TEXT SEGMENT

——

- Born: 19 September 1933
- Died: 24 February 2024 (aged 90)
- Citizenship: Indian
- Education: University of Delhi University of Chicago
- Known for: Physicist
- Scientific career
- Fields: Physics, Plasma Physics
- Workplaces: INSA
- Thesis: Relativistic Effects on Plasma Oscillations and Two-Stream Instability (1962)
- Doctoral advisor: Subrahmanyan Chandrasekhar

= Bimla Buti =

Indian physicist (1933–2024)

Bimla Buti (19 September 1933 – 24 February 2024) was an Indian physicist who specialized in the field of plasma physics. She was the first Indian woman Physicist Fellow of Indian National Science Academy(INSA). In 1994, she was awarded INSA-Vainu Bappu Award.

== Education ==
Buti obtained a BSc (Hons) and a MSc degree in Physics from University of Delhi. She was admitted to the University of Chicago for doctoral studies. She worked under the supervision of Subrahmanyan Chandrasekhar and in 1962 she earned a PhD degree in plasma physics.

== Career ==
After earning her doctorate, Buti returned to India and took up a teaching role at Delhi University. Two years later, she went back to the US to work at Goddard Space Flight Center.

——

ENTRIES SUPPLIED
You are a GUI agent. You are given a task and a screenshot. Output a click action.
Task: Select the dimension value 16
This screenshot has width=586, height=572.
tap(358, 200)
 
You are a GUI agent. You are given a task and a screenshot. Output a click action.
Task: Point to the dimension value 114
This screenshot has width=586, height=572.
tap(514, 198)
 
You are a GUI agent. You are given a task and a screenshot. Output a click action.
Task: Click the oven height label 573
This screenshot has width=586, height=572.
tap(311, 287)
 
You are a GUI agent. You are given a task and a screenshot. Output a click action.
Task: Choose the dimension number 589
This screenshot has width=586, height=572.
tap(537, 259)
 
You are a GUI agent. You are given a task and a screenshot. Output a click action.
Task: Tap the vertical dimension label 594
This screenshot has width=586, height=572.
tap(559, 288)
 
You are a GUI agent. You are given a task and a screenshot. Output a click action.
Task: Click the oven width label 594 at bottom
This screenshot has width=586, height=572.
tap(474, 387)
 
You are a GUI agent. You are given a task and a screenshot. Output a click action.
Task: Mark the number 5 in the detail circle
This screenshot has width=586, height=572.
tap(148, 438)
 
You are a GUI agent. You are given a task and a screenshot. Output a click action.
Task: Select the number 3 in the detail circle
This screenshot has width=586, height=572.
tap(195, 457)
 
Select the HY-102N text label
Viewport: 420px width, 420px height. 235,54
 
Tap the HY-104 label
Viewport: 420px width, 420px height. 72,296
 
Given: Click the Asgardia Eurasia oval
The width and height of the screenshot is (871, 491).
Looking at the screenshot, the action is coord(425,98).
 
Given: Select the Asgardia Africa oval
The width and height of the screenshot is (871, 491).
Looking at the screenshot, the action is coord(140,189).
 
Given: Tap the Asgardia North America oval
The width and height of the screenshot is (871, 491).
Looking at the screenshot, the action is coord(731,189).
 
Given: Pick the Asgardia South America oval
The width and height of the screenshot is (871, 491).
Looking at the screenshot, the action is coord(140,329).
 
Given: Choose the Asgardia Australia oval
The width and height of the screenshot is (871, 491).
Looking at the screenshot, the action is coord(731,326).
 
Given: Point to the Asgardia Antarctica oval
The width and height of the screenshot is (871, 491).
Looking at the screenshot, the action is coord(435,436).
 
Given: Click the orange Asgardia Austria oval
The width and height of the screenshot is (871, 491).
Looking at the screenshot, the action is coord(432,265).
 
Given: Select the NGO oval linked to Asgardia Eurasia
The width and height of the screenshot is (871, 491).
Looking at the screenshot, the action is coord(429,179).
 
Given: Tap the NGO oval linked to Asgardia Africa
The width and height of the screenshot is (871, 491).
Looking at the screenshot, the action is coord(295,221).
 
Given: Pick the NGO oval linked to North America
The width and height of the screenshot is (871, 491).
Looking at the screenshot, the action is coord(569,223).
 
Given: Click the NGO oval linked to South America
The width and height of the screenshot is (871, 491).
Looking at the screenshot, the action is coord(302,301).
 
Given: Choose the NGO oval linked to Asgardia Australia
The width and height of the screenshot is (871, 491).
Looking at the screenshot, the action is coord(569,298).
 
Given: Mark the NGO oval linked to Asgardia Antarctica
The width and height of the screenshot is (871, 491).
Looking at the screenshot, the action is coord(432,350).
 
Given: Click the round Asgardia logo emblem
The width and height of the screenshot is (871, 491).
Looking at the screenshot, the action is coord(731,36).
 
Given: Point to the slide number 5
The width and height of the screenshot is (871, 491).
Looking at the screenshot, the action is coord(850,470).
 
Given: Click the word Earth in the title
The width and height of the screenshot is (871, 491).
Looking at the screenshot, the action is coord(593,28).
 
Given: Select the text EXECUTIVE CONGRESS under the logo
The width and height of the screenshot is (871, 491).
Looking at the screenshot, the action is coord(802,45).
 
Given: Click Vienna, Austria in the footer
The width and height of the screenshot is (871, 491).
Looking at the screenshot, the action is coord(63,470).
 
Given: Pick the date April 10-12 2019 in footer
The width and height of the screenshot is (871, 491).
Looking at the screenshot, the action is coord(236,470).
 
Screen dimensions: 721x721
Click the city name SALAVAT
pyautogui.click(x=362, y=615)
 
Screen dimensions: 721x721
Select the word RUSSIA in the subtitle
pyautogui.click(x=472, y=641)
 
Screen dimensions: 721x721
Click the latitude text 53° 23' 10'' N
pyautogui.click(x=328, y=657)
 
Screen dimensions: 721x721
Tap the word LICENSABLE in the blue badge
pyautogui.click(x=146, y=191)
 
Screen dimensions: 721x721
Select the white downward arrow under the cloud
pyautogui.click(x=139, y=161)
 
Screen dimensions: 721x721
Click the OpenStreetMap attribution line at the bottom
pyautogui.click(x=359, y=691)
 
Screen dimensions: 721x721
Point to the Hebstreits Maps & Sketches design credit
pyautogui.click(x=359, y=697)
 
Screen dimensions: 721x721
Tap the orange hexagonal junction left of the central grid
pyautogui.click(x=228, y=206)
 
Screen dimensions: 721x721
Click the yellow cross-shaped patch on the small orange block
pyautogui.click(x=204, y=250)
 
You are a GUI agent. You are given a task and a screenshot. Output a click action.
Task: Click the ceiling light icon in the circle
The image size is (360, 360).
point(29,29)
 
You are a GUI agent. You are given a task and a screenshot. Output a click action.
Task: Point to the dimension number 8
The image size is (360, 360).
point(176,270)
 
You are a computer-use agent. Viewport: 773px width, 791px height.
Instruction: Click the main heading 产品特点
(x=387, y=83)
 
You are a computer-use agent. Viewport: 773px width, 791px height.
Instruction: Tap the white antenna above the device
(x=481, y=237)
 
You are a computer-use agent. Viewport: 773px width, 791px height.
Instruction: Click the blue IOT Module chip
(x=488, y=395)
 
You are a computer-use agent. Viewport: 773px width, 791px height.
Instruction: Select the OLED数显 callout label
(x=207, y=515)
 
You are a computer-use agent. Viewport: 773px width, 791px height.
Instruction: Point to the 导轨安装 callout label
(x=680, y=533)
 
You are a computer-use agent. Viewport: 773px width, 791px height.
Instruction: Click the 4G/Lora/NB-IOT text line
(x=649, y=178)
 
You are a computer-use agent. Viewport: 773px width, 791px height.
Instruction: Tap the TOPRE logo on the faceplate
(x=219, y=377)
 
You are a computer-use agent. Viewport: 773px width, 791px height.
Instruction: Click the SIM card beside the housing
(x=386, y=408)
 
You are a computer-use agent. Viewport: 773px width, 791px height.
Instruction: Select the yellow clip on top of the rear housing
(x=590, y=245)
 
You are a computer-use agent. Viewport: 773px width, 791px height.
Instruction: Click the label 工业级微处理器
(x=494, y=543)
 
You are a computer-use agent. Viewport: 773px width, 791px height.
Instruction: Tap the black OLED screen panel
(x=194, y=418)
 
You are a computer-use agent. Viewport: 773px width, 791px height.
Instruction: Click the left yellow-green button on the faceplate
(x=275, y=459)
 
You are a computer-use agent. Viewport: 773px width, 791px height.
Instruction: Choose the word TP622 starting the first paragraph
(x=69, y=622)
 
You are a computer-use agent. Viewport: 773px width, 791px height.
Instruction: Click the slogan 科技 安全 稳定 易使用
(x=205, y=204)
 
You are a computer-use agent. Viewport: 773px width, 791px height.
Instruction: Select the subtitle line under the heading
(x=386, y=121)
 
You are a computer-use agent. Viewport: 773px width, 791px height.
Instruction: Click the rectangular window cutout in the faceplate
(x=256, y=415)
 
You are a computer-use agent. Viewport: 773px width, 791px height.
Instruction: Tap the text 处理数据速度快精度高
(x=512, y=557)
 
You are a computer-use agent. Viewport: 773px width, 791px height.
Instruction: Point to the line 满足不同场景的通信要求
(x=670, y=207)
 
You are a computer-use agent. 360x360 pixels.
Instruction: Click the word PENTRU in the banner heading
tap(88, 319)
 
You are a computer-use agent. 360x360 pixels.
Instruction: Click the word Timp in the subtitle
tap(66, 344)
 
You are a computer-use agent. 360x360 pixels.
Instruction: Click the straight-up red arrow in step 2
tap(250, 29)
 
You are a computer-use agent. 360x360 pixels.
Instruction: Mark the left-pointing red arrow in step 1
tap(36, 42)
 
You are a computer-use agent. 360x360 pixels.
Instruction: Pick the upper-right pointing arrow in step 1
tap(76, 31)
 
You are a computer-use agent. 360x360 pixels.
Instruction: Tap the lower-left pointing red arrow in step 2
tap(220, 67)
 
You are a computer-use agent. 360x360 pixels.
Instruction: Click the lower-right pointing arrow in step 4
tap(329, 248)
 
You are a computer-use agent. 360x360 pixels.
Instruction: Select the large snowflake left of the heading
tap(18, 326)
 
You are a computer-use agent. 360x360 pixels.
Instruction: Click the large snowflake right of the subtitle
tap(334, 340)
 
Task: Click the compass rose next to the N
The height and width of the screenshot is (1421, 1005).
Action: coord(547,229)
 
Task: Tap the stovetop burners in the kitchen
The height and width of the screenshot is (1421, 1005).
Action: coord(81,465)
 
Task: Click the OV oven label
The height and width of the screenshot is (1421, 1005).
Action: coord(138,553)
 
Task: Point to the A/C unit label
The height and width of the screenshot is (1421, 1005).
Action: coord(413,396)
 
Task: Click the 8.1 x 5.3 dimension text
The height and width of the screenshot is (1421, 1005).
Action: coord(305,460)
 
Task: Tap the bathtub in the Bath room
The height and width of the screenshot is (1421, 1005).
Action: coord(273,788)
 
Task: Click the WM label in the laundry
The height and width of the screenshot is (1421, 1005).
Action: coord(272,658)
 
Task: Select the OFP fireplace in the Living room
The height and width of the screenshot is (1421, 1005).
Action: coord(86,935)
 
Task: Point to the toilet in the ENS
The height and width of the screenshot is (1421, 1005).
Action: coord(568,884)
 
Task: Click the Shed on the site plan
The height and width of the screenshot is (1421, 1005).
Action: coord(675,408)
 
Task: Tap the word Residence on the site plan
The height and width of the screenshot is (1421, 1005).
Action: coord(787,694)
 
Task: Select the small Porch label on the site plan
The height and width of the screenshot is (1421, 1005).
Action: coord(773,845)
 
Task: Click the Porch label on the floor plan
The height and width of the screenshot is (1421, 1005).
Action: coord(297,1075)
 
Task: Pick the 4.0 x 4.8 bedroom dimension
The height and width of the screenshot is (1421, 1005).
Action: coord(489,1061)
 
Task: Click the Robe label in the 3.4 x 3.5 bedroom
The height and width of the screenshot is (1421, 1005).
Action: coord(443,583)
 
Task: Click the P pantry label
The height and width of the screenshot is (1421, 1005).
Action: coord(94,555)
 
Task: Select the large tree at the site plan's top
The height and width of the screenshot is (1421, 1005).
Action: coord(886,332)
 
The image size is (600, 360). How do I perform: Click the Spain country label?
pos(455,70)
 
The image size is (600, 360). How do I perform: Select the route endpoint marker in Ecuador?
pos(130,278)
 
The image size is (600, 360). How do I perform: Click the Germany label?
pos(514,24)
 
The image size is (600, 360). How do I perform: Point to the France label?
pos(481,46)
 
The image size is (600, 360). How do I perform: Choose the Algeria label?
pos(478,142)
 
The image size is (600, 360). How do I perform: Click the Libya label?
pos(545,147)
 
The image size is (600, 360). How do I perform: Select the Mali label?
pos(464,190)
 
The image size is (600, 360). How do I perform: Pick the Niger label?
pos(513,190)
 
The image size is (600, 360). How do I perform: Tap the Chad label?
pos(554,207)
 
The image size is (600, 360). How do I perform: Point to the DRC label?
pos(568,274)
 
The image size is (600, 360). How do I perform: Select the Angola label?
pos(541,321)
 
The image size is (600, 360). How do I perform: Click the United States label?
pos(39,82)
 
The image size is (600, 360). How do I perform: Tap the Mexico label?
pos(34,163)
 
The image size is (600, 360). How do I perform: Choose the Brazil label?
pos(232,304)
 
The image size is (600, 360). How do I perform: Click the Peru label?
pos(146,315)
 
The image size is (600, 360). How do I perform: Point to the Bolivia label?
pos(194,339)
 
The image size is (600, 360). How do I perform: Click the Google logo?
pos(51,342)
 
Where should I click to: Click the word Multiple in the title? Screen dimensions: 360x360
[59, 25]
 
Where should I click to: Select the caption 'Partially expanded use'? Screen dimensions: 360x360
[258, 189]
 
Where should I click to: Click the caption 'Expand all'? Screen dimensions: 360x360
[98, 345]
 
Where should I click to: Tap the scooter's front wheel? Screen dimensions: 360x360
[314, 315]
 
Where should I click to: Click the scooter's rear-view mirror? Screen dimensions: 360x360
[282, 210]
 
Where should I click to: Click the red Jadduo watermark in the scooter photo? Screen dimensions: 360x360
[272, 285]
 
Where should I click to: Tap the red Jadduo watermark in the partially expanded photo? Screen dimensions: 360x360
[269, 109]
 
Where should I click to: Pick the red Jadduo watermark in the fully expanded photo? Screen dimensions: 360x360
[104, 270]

——

EXERCISE TASK 1
In the Bimla Buti biography, what award did she receive in 1994?
EXERCISE TASK 2
List every academic degree that the Bimla Buti biography says she earned.
EXERCISE TASK 3
Extend the Bimla Buti biography past its final sentence.

OUTPUT 1
The INSA-Vainu Bappu Award.

OUTPUT 2
BSc (Hons) in Physics, MSc in Physics, and PhD in plasma physics.

OUTPUT 3
In 1968 Buti came back to India and took a job at the Indian Institute of Technology, Delhi. Vikram Sarabhai, the then Director of Physical Research Laboratory (PRL), invited Buti to join PRL, where Buti served from 1970 to 1993 as Associate Professor, Professor, Senior Professor and Dean of Faculty.

At PRL, Buti started a new section for the experimental Plasma Physics programme. Shortly thereafter, this group was spun off as a separate institution known as Institute of Plasma Research under the aegis of the Indian Department of Atomic Energy.

Between 1985 and 2003, Buti was the Director of Plasma Physics at the International Centre for Theoretical Physics, Trieste, Italy.

Buti, in her career, published a large number of research papers and edited four books. Between 1977 and 1983, she was an Associate Editor of IEEE Transactions on Plasma Science, USA. She founded Plasma Science Society and worked there as its president between 1992 and 1993.

Buti died on 24 February 2024, at the age of 90.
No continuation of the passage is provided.